Algunos fueron muertos cruelmente, arrastrándolos; otros, ahorcados en los
faroles; a otros les arrancaron los ojos, etc. Ésta era la civilización que los
italianos decían que habían traído a Roma.
Las gentes de Roma |
Algunos
oficiales pontificios que quisieron ir a sus casas para salvar y coger un poco
de dinero y alguna ropa para el viaje, fueron atacados en sus propias casas por
canallas de emigrados en gran número, y apenas se salvaron con el auxilio de
oficiales del ejército italiano, que se pusieron delante para protegerlos. Hay
que reconocer que varios oficiales italianos se condujeron muy bien,
protegiéndonos.
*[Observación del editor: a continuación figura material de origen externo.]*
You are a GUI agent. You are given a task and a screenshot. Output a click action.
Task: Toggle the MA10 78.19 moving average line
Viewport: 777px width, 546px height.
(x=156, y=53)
La mayor parte de los oficiales y todos los soldados de Zuavos
perdieron todo lo que tenían, que quedó en los cuarteles, lo que la canalla
saqueó al momento. Y eso que había en los zuavos señores muy ricos, y todos los
demás también tenían un poco de dinero. Estos pobres se vieron precisados a
abandonar Roma, marchando en completa miseria, y condenados así a sufrir en el
viaje, hasta llegar a sus casas, en los diferentes países.
Varios
oficiales de Zuavos fueron heridos en la ciudad por el pueblo y estuvieron en
peligro de perder hasta la vida en estos primeros días de verdadera revolución.
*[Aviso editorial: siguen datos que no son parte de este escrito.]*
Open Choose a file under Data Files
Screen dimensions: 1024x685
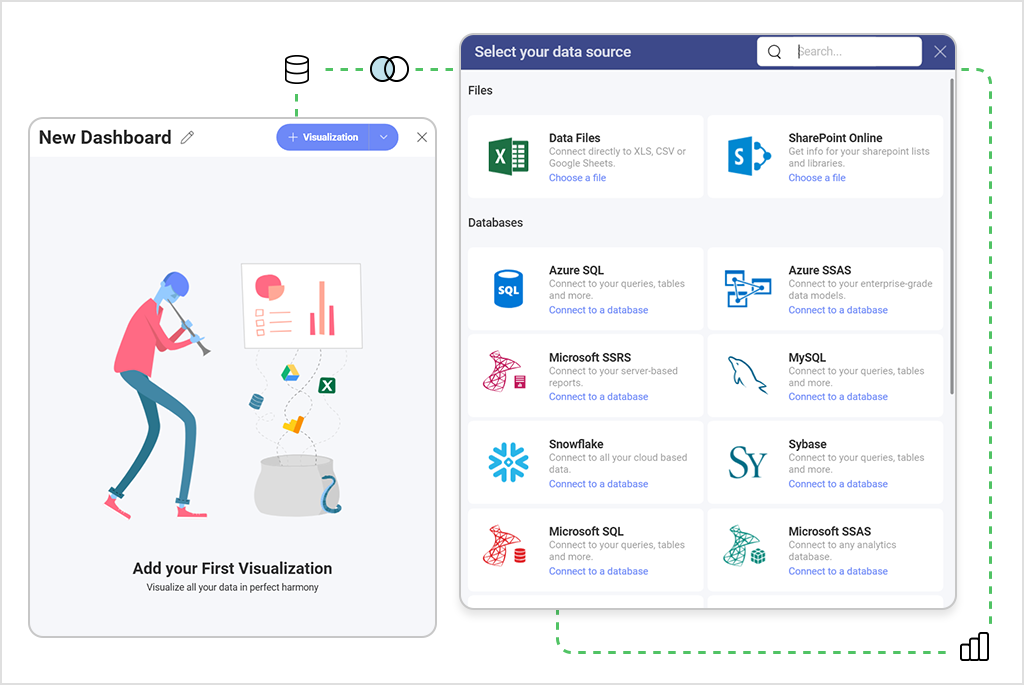click(x=577, y=178)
Yo no quise moverme del cuartel del Macao, y me hallé muy contento de ello, a
pesar que otros saliesen de allí para comer mejor, quedando escarmentados. Bajo
palabra de honor podían salir los oficiales de ese cuartel, pero nadie aseguraba
que la gente no los insultase o matase por las calles. Yo comí algo en la
prisión, y por la noche los zuavos españoles encontraron en un rincón unas
patatas, que cocieron y las comimos
juntos en la misma cazuela, todos con las manos. A los soldados prisioneros les
dieron hoy galleta y queso y un poco de carne salada, que olía a podrida en su
mayor parte.
Esta tarde
supimos que todas las tropas pontificias que habían capitulado la víspera en la
plaza de San Pedro habían sido conducidas a pie hasta la estación de Macarese,
fuera de Puerta Portese, y que de allí habían sido transportadas esta mañana a
Civitá Vecchia en el ferrocarril, bajo escolta italiana. El General Kanzler
había escrito una carta de despedida, que leyó o dio al ejército pontificio al
momento de despedirse de él en la plaza de San Pedro. El General quedó en el
Vaticano, al lado de Su Santidad.
Los
oficiales de Zuavos que estaban en mi prisión se hicieron traer alguna ropa de
paisano por medio de algún conocido; pero el orden era tan grande en Roma en
esos días, que varios coches que traían de estas cosas para los prisioneros
fueron parados en medio de la ciudad, robando todo lo que llevaban en ellos.
Esto sucedió hasta con un coche de un ataché de la Embajada de Francia.
Además, se tiraban las cosas al río si se sospechaba que fuesen para los
zuavos. También tiraron al río Tíber esos héroes de brigantes, a una pobre
monja que encontraron en la calle. En fin, no se concluiría nunca, si se
quisiesen recordar todas las infamias que se cometieron en esos primeros días
en Roma.
Por la tarde
del día 22 nos avisaron que, de fijo, marcharíamos a las once de la noche.
Mucho nos alegró esta noticia, pues los tres días en esa prisión eran muy
largos y ya iban haciéndose insufribles por los muchos que estábamos allí
dentro. En nuestro cuarto ya no se aguantaba más por el terrible olor. Desde
las ventanas del cuartel veíamos las montañas de Frascati, Rocca di Papa,
Albano, etc., y el día era tan claro, que se distinguía cada cosa. No puedo
decir la tristeza que nos daba pensar que abandonásemos todos esos puntos
deliciosos en manos de esos canallas de italianos. Por la noche nos pusimos a
descansar un poco, y a las once ya nos arreglamos para marchar, y, lo mejor que
se pudo, se reunieron las Compañías y los diferentes Cuerpos entre ellos. Pero
todavía nos hicieron esperar dos horas y media.